- [Task prompt]: Further down are entries; set down exactly and only the lines from the one with "This screenshot has width=866, height=471." up to and including the one with "Task: Close the BurnAware Free window", dropping each picture.

- [Supplied information]:
■ ■ ■ ■ ■ ■ ■

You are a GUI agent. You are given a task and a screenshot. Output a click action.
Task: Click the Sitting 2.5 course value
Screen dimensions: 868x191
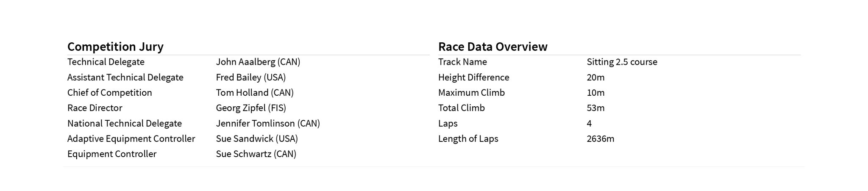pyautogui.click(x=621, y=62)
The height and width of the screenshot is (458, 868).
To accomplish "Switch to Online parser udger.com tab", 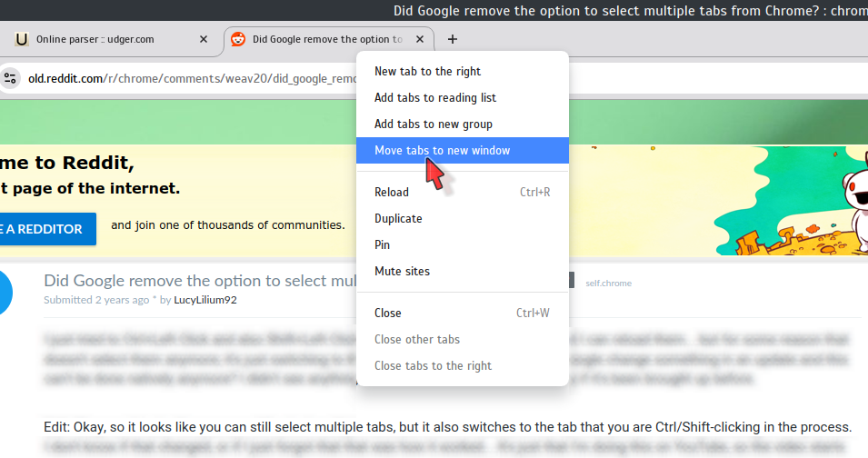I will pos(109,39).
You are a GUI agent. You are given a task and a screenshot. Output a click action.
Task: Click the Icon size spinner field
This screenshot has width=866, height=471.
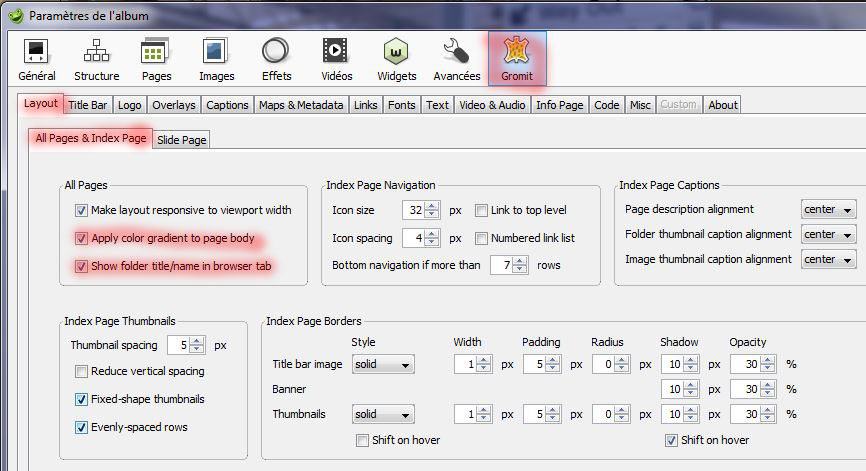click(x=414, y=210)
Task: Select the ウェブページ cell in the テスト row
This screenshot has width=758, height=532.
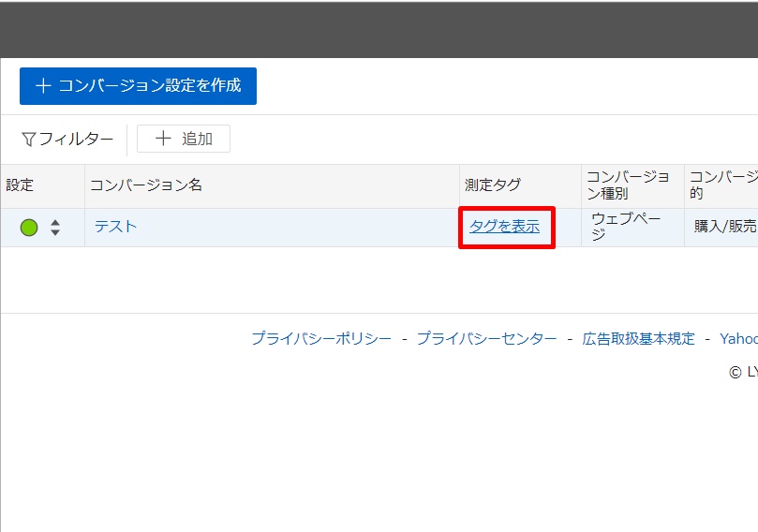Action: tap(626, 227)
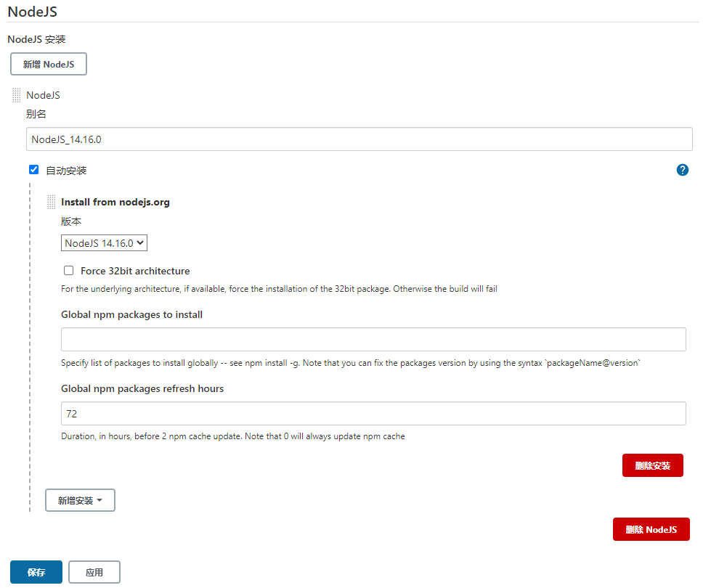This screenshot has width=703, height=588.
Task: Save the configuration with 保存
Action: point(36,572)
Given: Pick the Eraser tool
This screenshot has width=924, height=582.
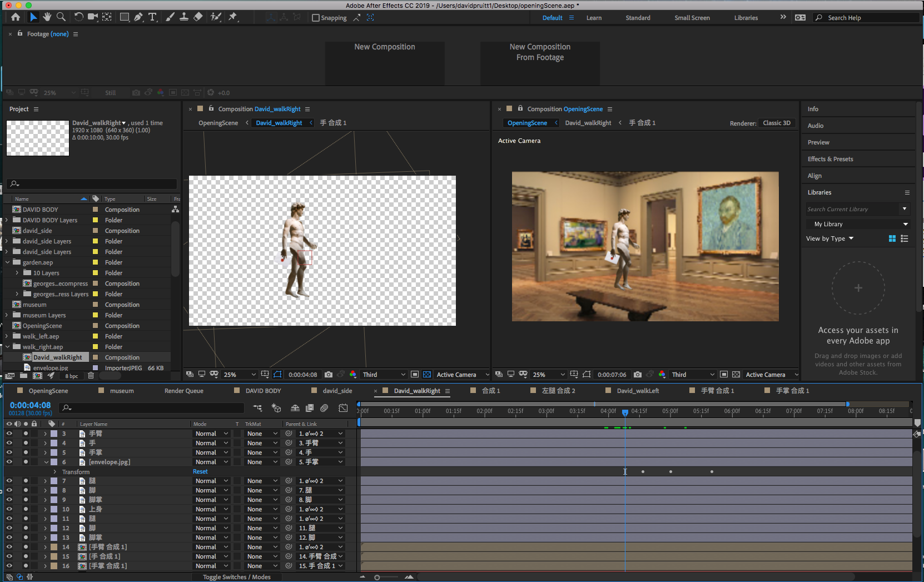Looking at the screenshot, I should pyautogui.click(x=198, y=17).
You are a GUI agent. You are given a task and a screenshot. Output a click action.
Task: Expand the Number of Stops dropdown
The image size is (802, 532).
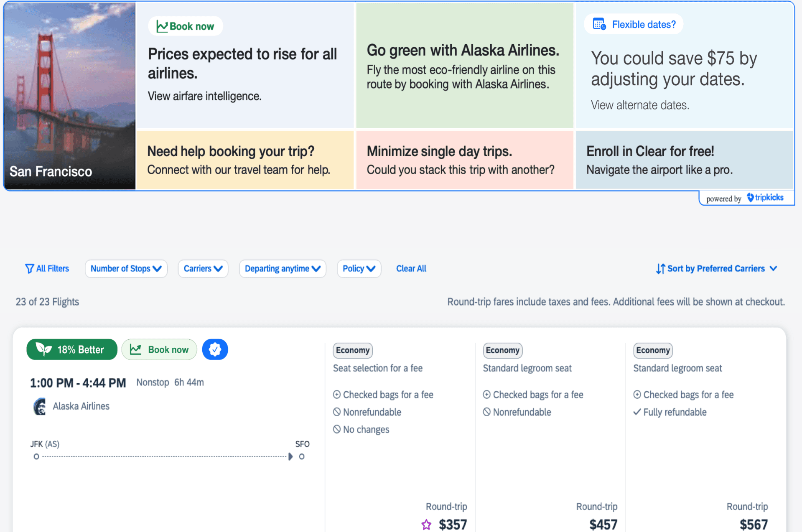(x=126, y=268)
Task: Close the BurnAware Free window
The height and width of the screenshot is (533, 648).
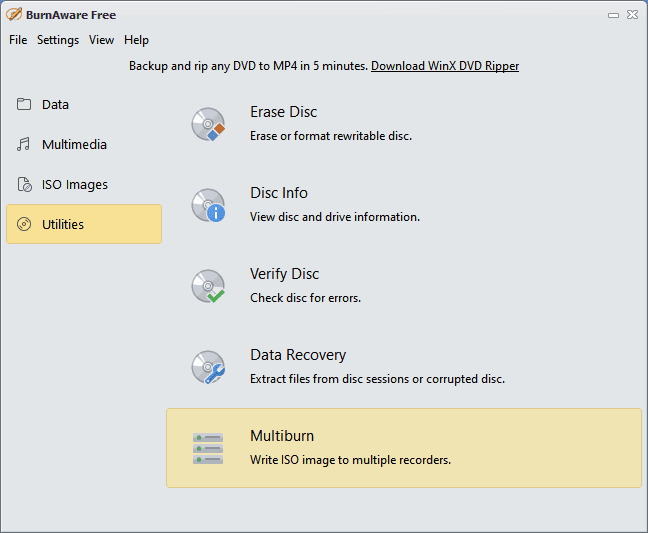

■ ■ ■ ■ ■ ■ ■

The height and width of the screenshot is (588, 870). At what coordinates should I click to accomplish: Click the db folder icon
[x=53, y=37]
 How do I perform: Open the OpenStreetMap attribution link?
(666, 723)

■ ■ ■ ■ ■ ■ ■

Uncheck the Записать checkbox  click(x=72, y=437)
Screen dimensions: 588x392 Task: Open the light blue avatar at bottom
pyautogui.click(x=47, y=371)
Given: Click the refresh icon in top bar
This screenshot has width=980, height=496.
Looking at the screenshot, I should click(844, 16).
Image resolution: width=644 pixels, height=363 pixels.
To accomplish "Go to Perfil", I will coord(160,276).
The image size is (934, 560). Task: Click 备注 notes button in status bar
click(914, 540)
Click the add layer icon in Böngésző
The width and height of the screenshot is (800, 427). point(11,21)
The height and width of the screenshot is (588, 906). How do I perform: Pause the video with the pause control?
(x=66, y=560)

■ ■ ■ ■ ■ ■ ■

- [Exercise solution]:
This screenshot has width=866, height=471.
click(x=414, y=210)
Task: Select the ウェブページ cell in the テスト row
This screenshot has width=758, height=532.
Action: tap(626, 227)
This screenshot has width=703, height=588.
Task: Save the configuration with 保存
Action: point(36,572)
Given: Pick the Eraser tool
This screenshot has width=924, height=582.
Looking at the screenshot, I should pyautogui.click(x=198, y=17).
You are a GUI agent. You are given a task and a screenshot. Output a click action.
Task: Expand the Number of Stops dropdown
The image size is (802, 532).
(x=126, y=268)
Task: Close the BurnAware Free window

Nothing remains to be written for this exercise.